Each record needs to be transcribed word for word, though without its pictures.

===== Source data

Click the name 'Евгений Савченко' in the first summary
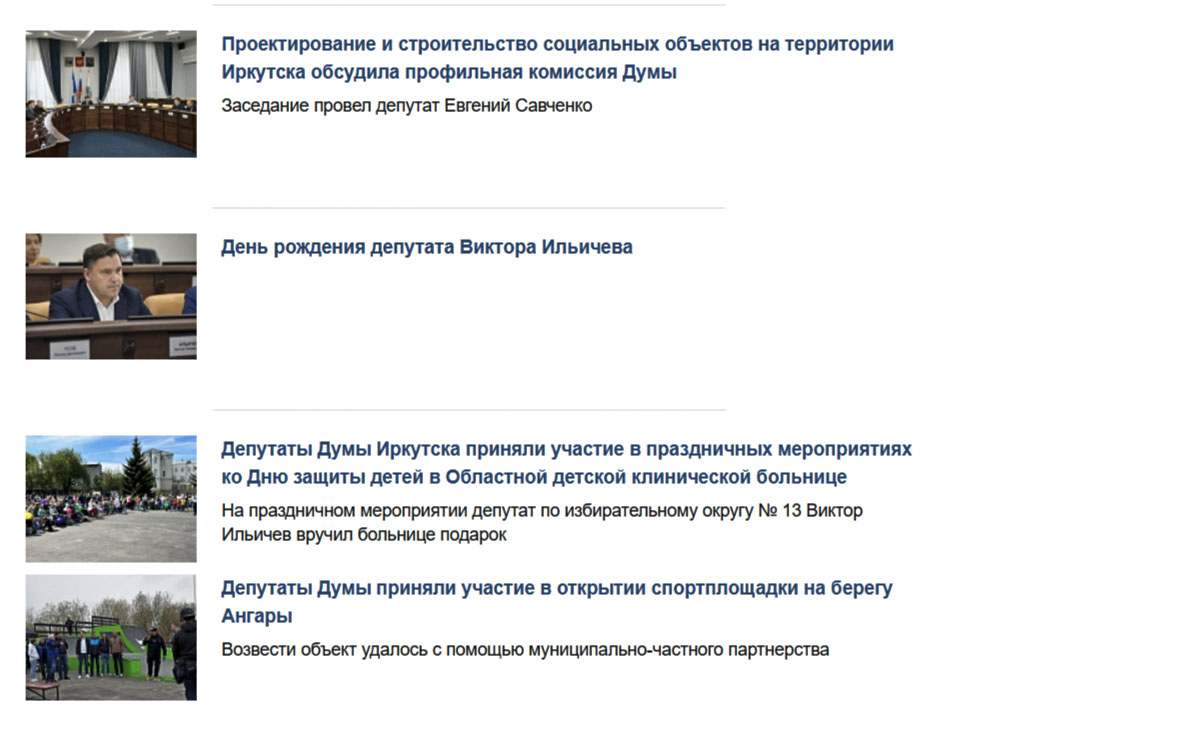The width and height of the screenshot is (1183, 737). (518, 106)
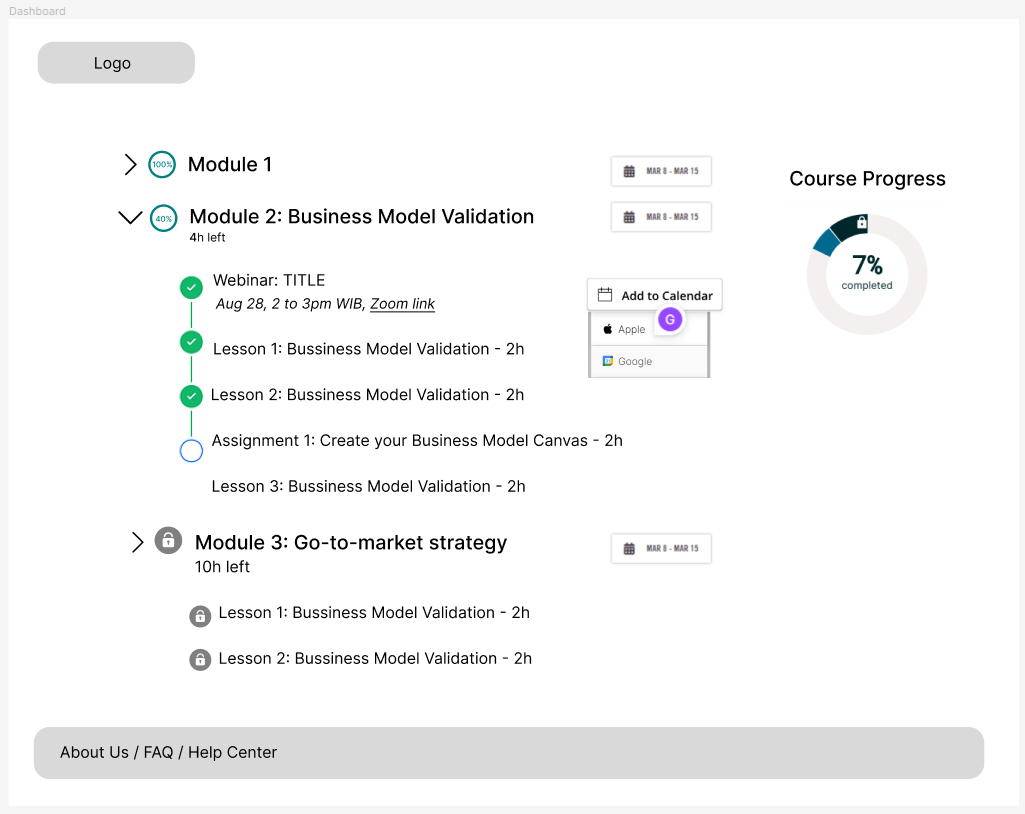Open the Zoom link for the webinar
1025x814 pixels.
(402, 304)

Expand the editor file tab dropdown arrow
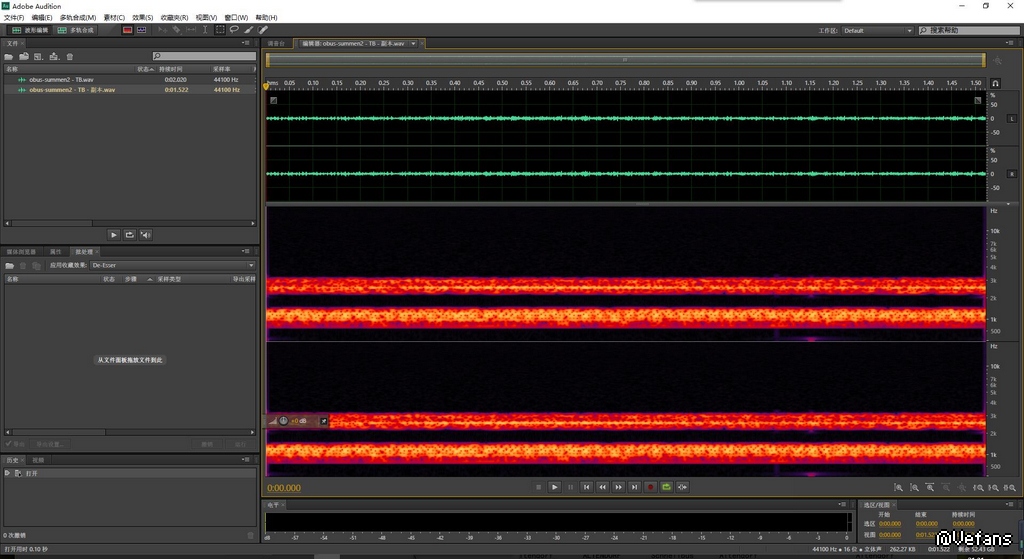pyautogui.click(x=413, y=43)
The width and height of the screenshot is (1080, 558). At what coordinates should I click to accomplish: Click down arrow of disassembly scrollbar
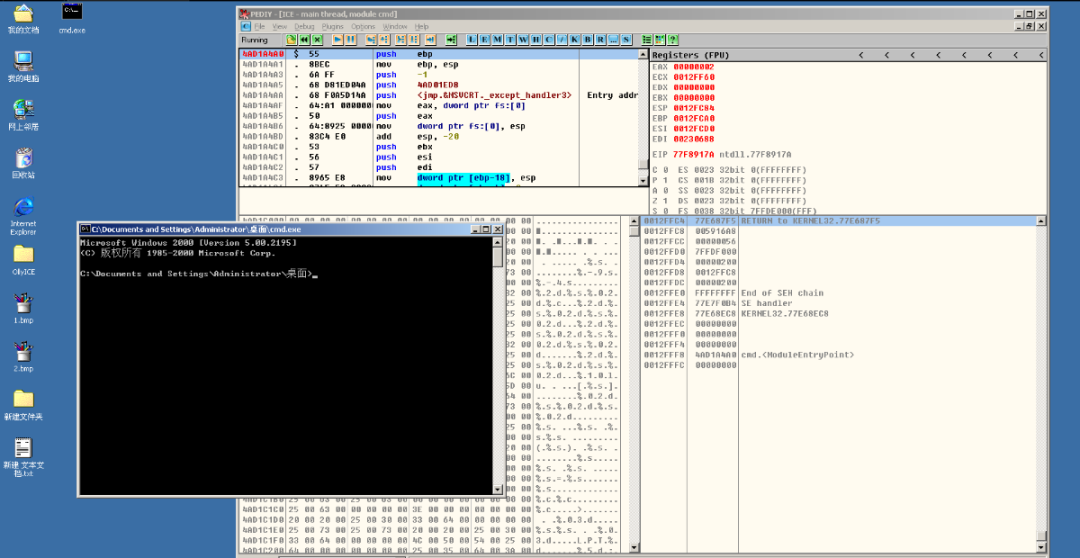click(x=643, y=180)
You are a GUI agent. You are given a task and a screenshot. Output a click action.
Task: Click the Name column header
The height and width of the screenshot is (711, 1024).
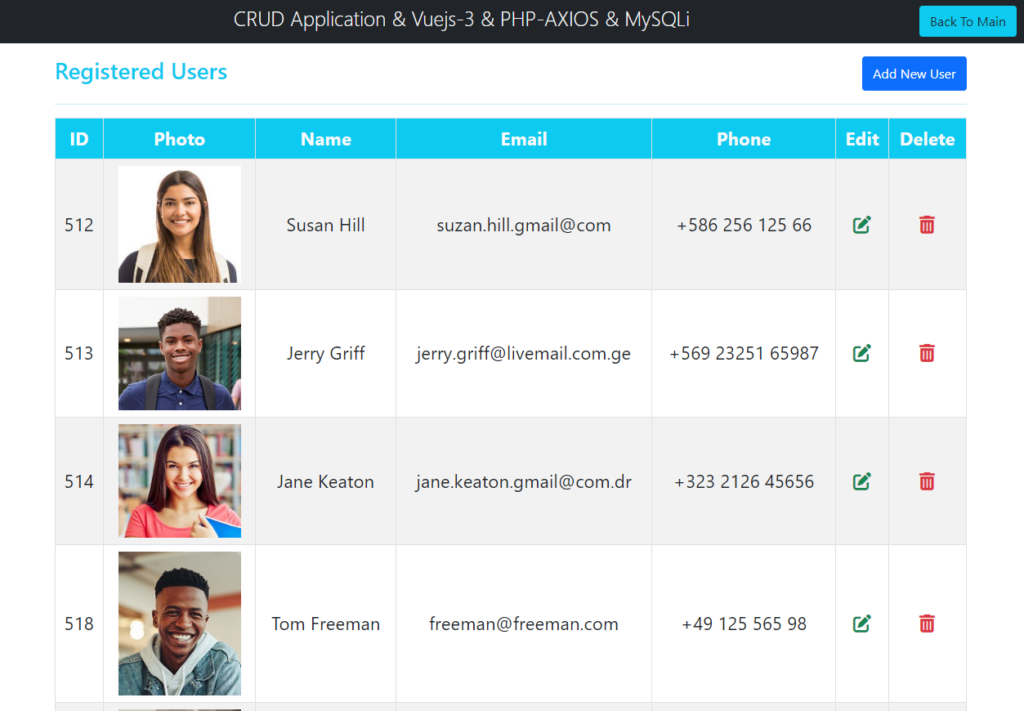[x=325, y=139]
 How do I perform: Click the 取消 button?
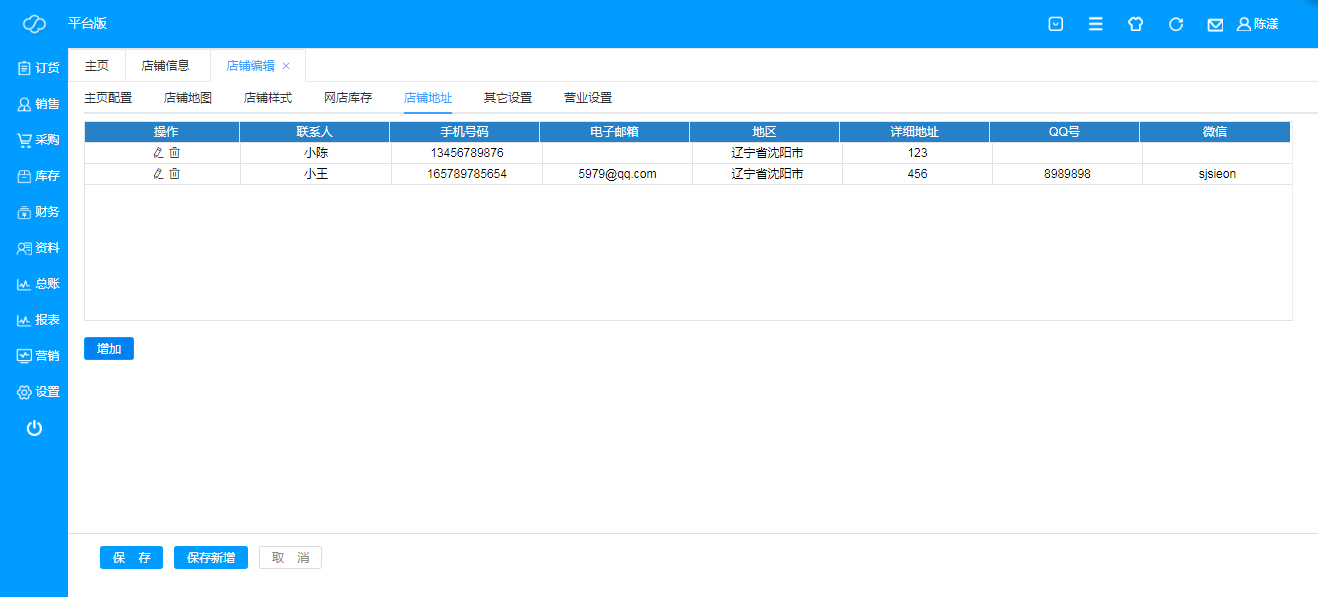tap(290, 558)

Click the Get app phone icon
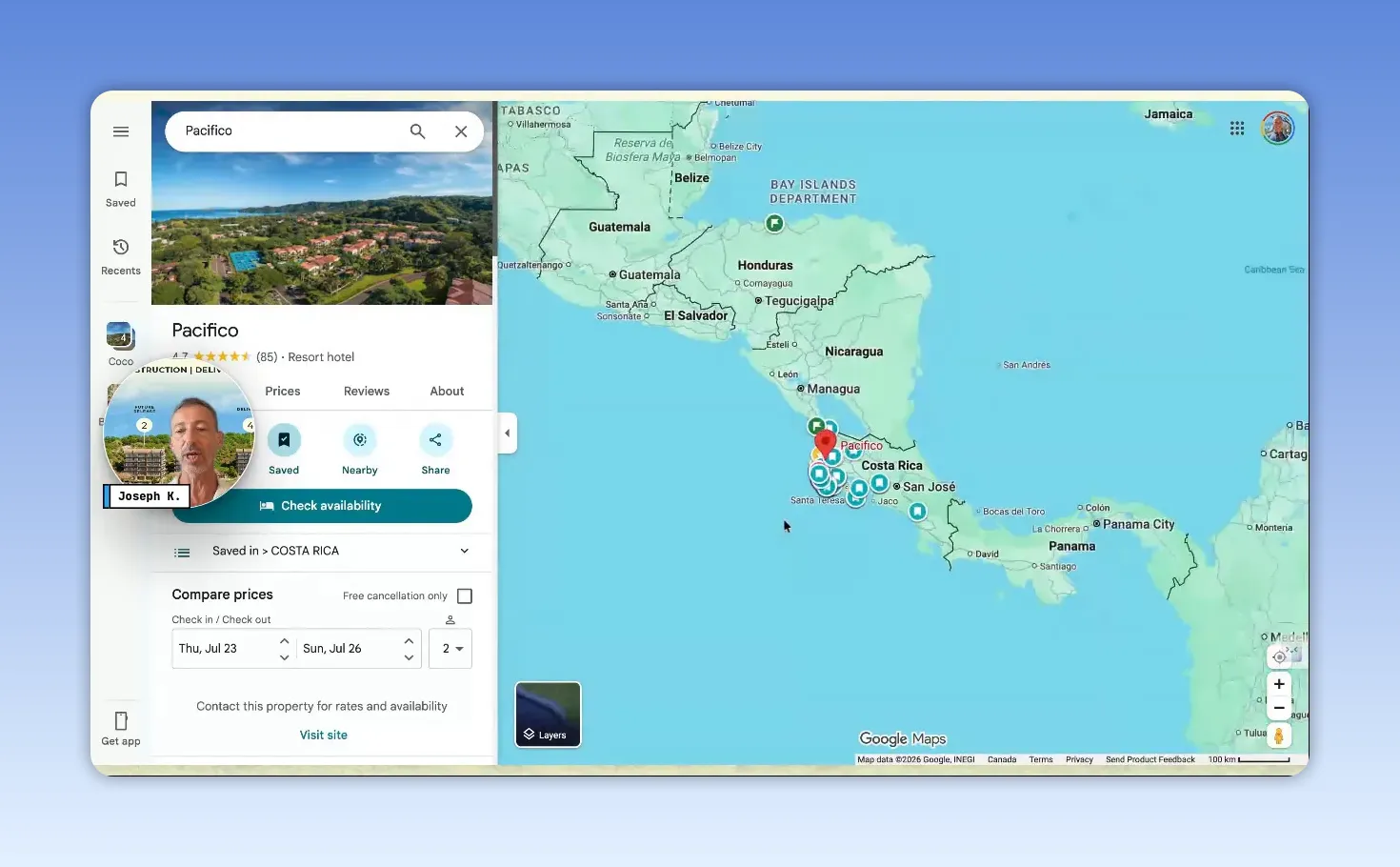point(121,721)
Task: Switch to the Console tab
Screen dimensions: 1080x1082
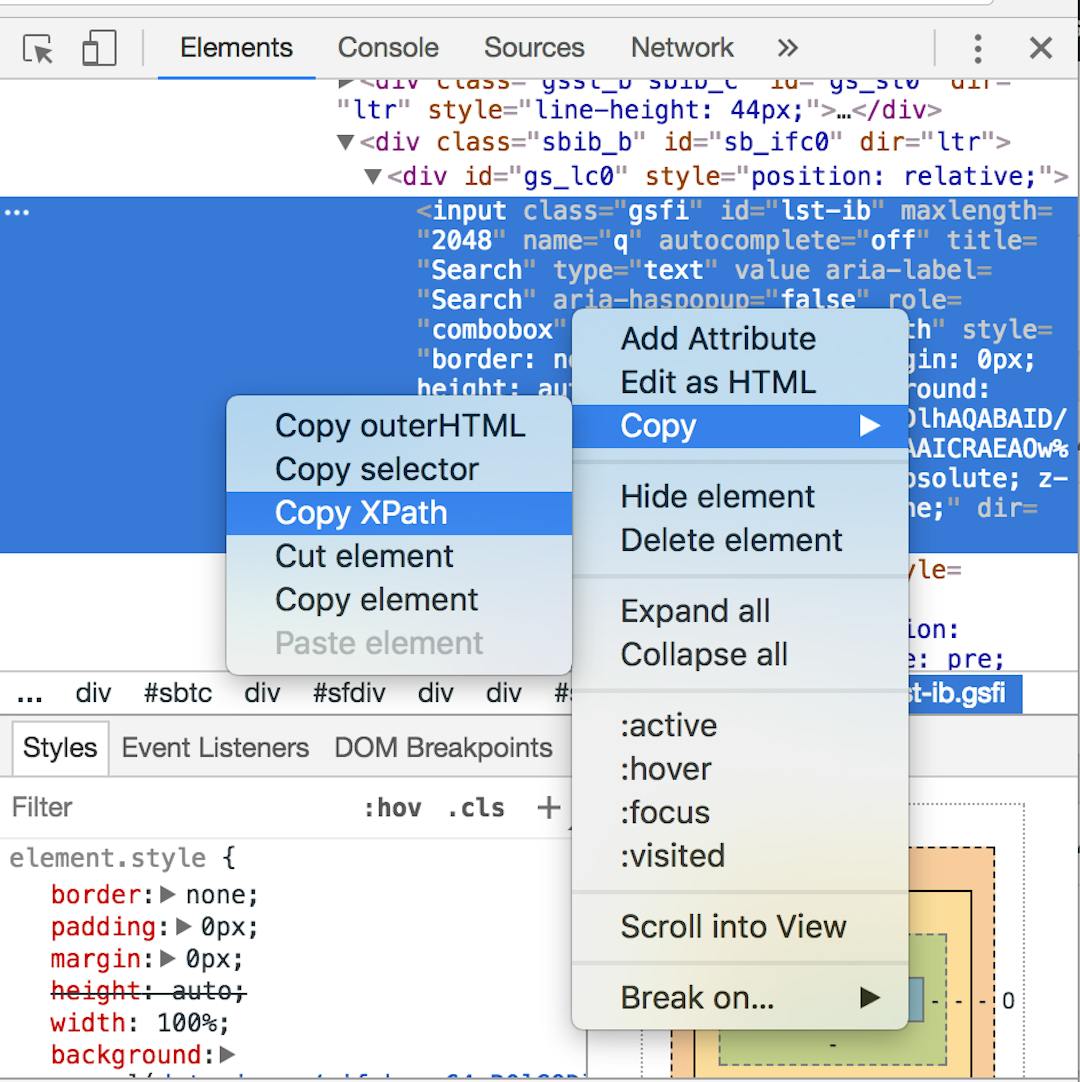Action: point(388,47)
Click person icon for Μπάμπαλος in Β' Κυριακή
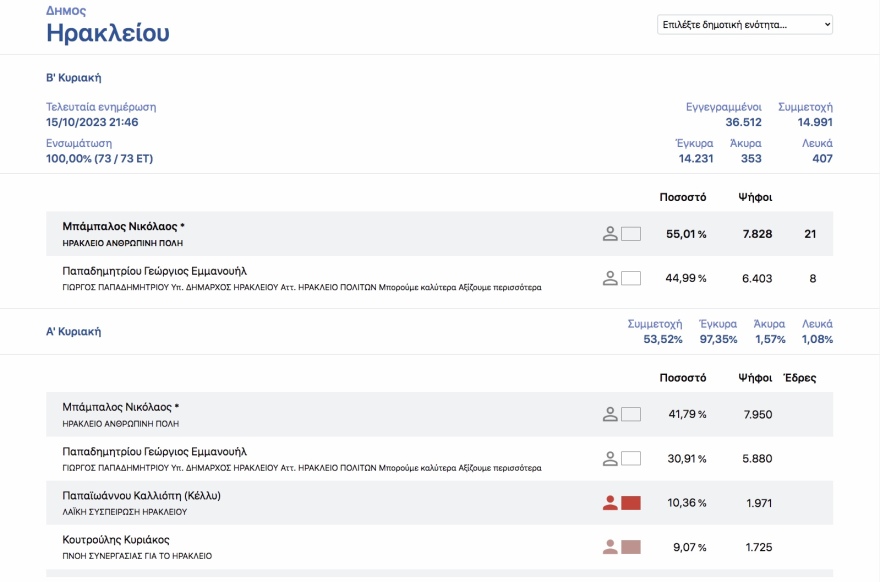 pyautogui.click(x=609, y=234)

==========

Result below:
Click the name 'Евгений Савченко' in the first summary
The width and height of the screenshot is (1183, 737). (518, 106)
Open the Zoom link for the webinar
1025x814 pixels.
(402, 304)

Expand the editor file tab dropdown arrow
pyautogui.click(x=413, y=43)
The width and height of the screenshot is (1080, 558). At what coordinates should I click to accomplish: Click down arrow of disassembly scrollbar
click(x=643, y=180)
You are a GUI agent. You are given a task and a screenshot. Output a click action.
Task: Click the Name column header
The height and width of the screenshot is (711, 1024).
[x=325, y=139]
 How do I perform: Click the 取消 button?
tap(290, 558)

Click the Get app phone icon
point(121,721)
Task: Switch to the Console tab
Screen dimensions: 1080x1082
Action: point(388,47)
Click person icon for Μπάμπαλος in Β' Κυριακή
 pyautogui.click(x=609, y=234)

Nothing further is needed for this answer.